## Task goal
Reproduce verbatim the lines of the listing from its first line through the line containing "Las Estadísticas de la Iglesia Católica 2014", including both ends.

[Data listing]
========================================================================
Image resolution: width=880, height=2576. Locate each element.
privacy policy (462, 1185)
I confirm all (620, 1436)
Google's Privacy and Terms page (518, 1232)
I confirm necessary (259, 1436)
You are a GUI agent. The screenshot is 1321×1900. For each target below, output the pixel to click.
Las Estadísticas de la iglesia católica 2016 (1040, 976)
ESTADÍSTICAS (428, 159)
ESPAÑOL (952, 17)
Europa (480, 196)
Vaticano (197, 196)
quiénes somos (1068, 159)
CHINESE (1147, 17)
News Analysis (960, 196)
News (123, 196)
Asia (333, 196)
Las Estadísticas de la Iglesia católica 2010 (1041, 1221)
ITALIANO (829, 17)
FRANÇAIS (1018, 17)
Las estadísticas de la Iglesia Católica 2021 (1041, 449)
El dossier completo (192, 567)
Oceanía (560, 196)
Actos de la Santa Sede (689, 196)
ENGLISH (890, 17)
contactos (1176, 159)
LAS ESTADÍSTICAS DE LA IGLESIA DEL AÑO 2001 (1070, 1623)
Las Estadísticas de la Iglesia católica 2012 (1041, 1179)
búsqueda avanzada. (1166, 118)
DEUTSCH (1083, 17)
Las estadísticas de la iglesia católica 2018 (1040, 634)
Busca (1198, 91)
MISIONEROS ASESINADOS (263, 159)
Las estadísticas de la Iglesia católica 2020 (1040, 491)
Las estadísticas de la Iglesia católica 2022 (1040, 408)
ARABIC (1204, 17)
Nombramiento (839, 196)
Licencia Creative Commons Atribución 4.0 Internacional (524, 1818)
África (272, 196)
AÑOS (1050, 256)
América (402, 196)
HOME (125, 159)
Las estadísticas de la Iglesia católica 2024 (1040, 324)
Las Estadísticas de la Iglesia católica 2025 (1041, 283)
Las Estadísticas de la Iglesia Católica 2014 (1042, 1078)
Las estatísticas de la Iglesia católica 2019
========================================================================
## Result for this exercise
Image resolution: width=880, height=2576. Locate each element.
privacy policy (462, 1185)
I confirm all (620, 1436)
Google's Privacy and Terms page (518, 1232)
I confirm necessary (259, 1436)
You are a GUI agent. The screenshot is 1321×1900. For each target below, output the pixel to click.
Las Estadísticas de la iglesia católica 2016 (1040, 976)
ESTADÍSTICAS (428, 159)
ESPAÑOL (952, 17)
Europa (480, 196)
Vaticano (197, 196)
quiénes somos (1068, 159)
CHINESE (1147, 17)
News Analysis (960, 196)
News (123, 196)
Asia (333, 196)
Las Estadísticas de la Iglesia católica 2010 (1041, 1221)
ITALIANO (829, 17)
FRANÇAIS (1018, 17)
Las estadísticas de la Iglesia Católica 2021 (1041, 449)
El dossier completo (192, 567)
Oceanía (560, 196)
Actos de la Santa Sede (689, 196)
ENGLISH (890, 17)
contactos (1176, 159)
LAS ESTADÍSTICAS DE LA IGLESIA DEL AÑO 2001 (1070, 1623)
Las Estadísticas de la Iglesia católica 2012 (1041, 1179)
búsqueda avanzada. (1166, 118)
DEUTSCH (1083, 17)
Las estadísticas de la iglesia católica 2018 (1040, 634)
Busca (1198, 91)
MISIONEROS ASESINADOS (263, 159)
Las estadísticas de la Iglesia católica 2020 (1040, 491)
Las estadísticas de la Iglesia católica 2022 (1040, 408)
ARABIC (1204, 17)
Nombramiento (839, 196)
Licencia Creative Commons Atribución 4.0 Internacional (524, 1818)
África (272, 196)
AÑOS (1050, 256)
América (402, 196)
HOME (125, 159)
Las estadísticas de la Iglesia católica 2024 (1040, 324)
Las Estadísticas de la Iglesia católica 2025 (1041, 283)
Las Estadísticas de la Iglesia Católica 2014 (1042, 1078)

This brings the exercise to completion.